I saw that SABR is providing highlights of the meeting so it doesn’t make much sense to provide my own summary here. But I thought I’d provide a few of my own take-aways from the second day of the SABR Analytics conference.
The GM Panel
I thought the panel discussion with Dick Williams (gm of the Reds) and Billy Eppler (gm of the Angels) was very interesting. It is interesting that the two men come from different backgrounds. Williams has more the business background, while Eppler comes from a background as a scout for the Yankees. So I think the perspectives of the two GMs are different. It seems that Eppler is more interested in what happens on the field (he watches very pitch of every game), while Eppler has a broader perspective and wants to oversee the minor league teams — he won’t be watching every pitch of every Reds game.
With respect to analytics, it seems that the Angels have more going on currently than the Reds. Williams was talking about building the analytics foundation — before this is done, one can’t get involved in more sophisticated analytics work. (For example, the Reds are less apt to use the new Statcast information currently.)
Williams was asked what skills are needed in the front office. He said, sql, R, data visualization, and machine learning. They want people are good in identifying a problem and working on the problem from beginning to a final conclusion. (This is the first time I hear R mentioned at the meeting.)

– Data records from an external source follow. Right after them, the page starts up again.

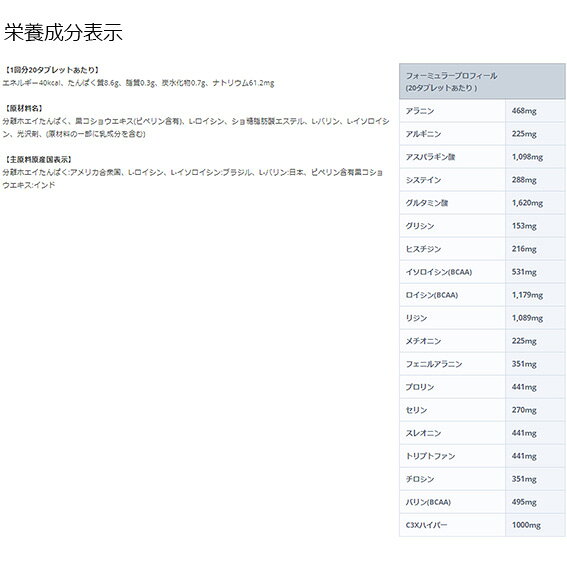Click the エネルギー40kcal nutrition line

[138, 83]
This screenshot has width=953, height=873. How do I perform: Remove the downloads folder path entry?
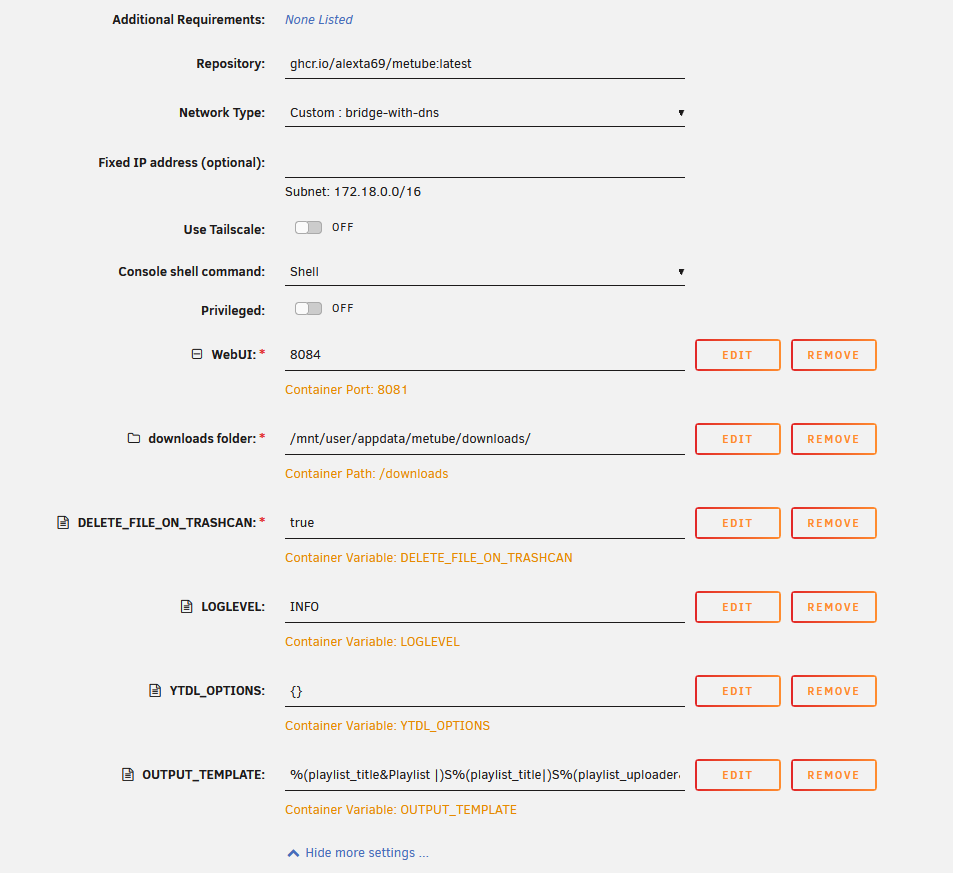tap(833, 439)
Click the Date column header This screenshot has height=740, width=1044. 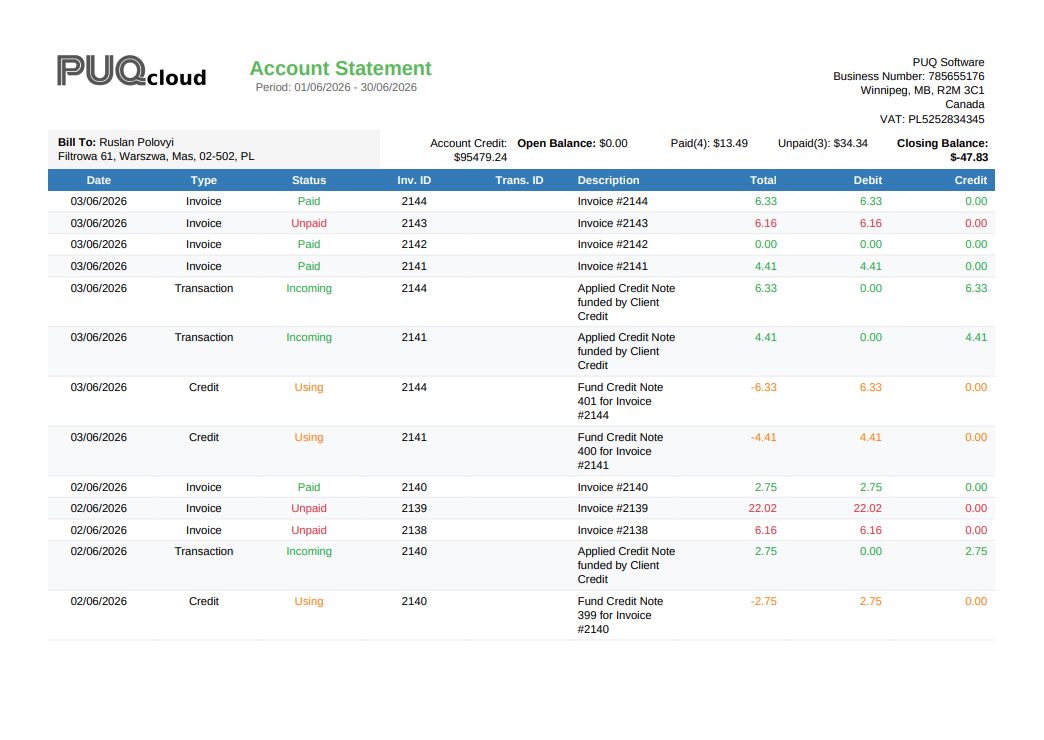click(99, 180)
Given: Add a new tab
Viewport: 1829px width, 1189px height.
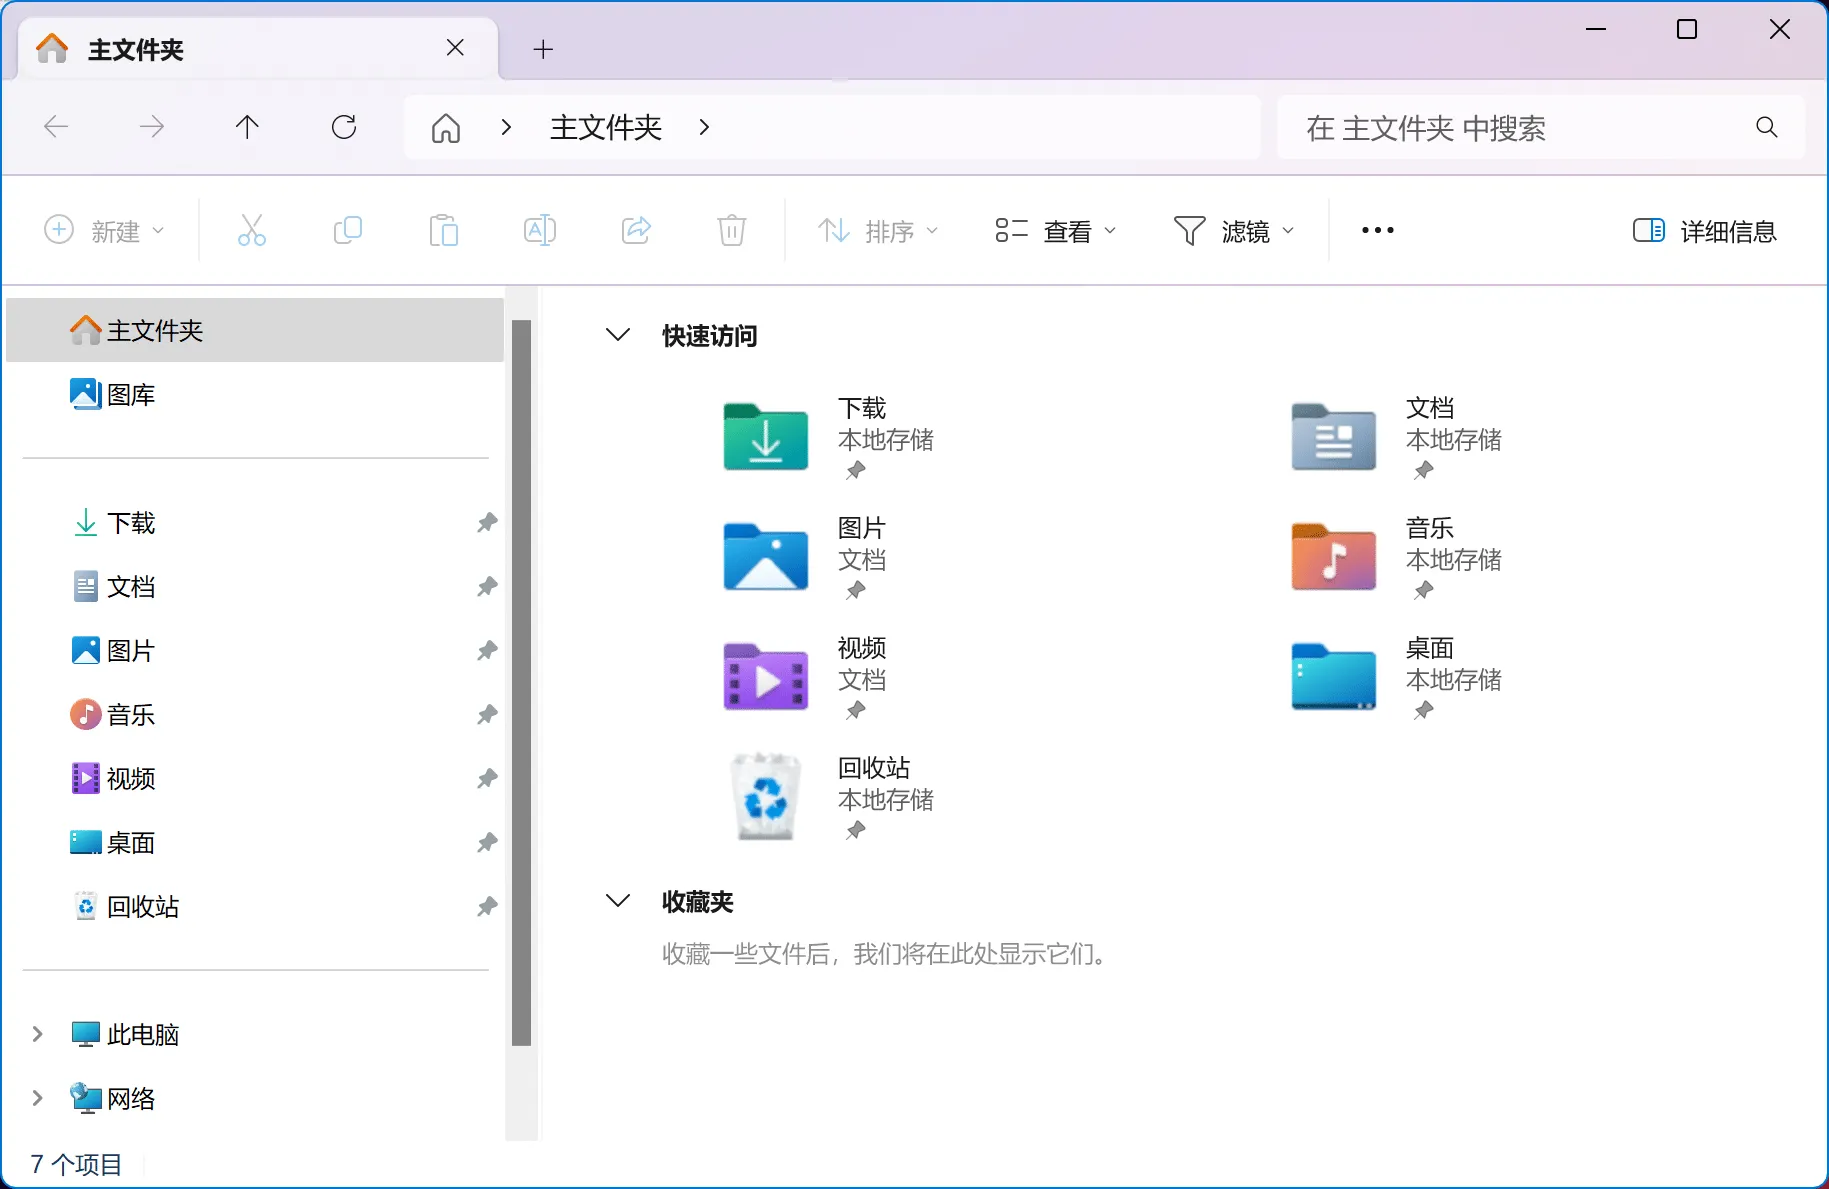Looking at the screenshot, I should click(543, 49).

Two of the afternoon sessions were devoted to technology. One session brought together people who are involved in companies deeply involved in new types of measurements. For example, is now possible to make measurements of brain activity to better understand how batters make decisions about the type of pitch and whether to swing. It is now possible to put sensors on players’ arms so we understand better pitching motion and batter swings. This is really exciting stuff. Aaron Boone talked about all of the cliches that coaches use to try to improve performance. Now we’ll have data to really explain what it means to “stay on top of the ball.”
The second session included several people who work for Statcast. The type of data being generated currently is really fascinating. For example, I’d love to obtain measurements for each batted ball on exit velocity and launch angle. Some aggregate and extreme values of these variables seem to be available, but I’d like to data on each individual batted ball.
I was happy to see that two of the presented papers on this 2nd day talked about multilevel models — this is what I do. There is a challenge on how you present a talk on this type of modeling to a SABR Analytics crowd. Jonathan Judge from Baseball Prospectus gave an interesting talk, but he was careful not to use any formula — the problem was that I did not know much about what multilevel modeling he actually did. (I’ll be learning more about his work soon.) Scott Powers and Eli Shayer from Stanford took the other extreme approach– they essentially gave the same talk that they might give at a statistics conference — I think they may have lost a few with all of the formula. I’m giving a talk on similar modeling — I think it is safe to say that the technical level of my presentation lies between the two earlier talks. I strongly believe that multilevel modeling could become the default way of doing regression.
Anyway, it has been a fun meeting. I’ve had an opportunity to talk with my Baseball Analysis with R coauthor (we rarely have met face to face) and has been enjoyable to connect with a number of people who love baseball and appreciate the added enjoyment by the use of analytics.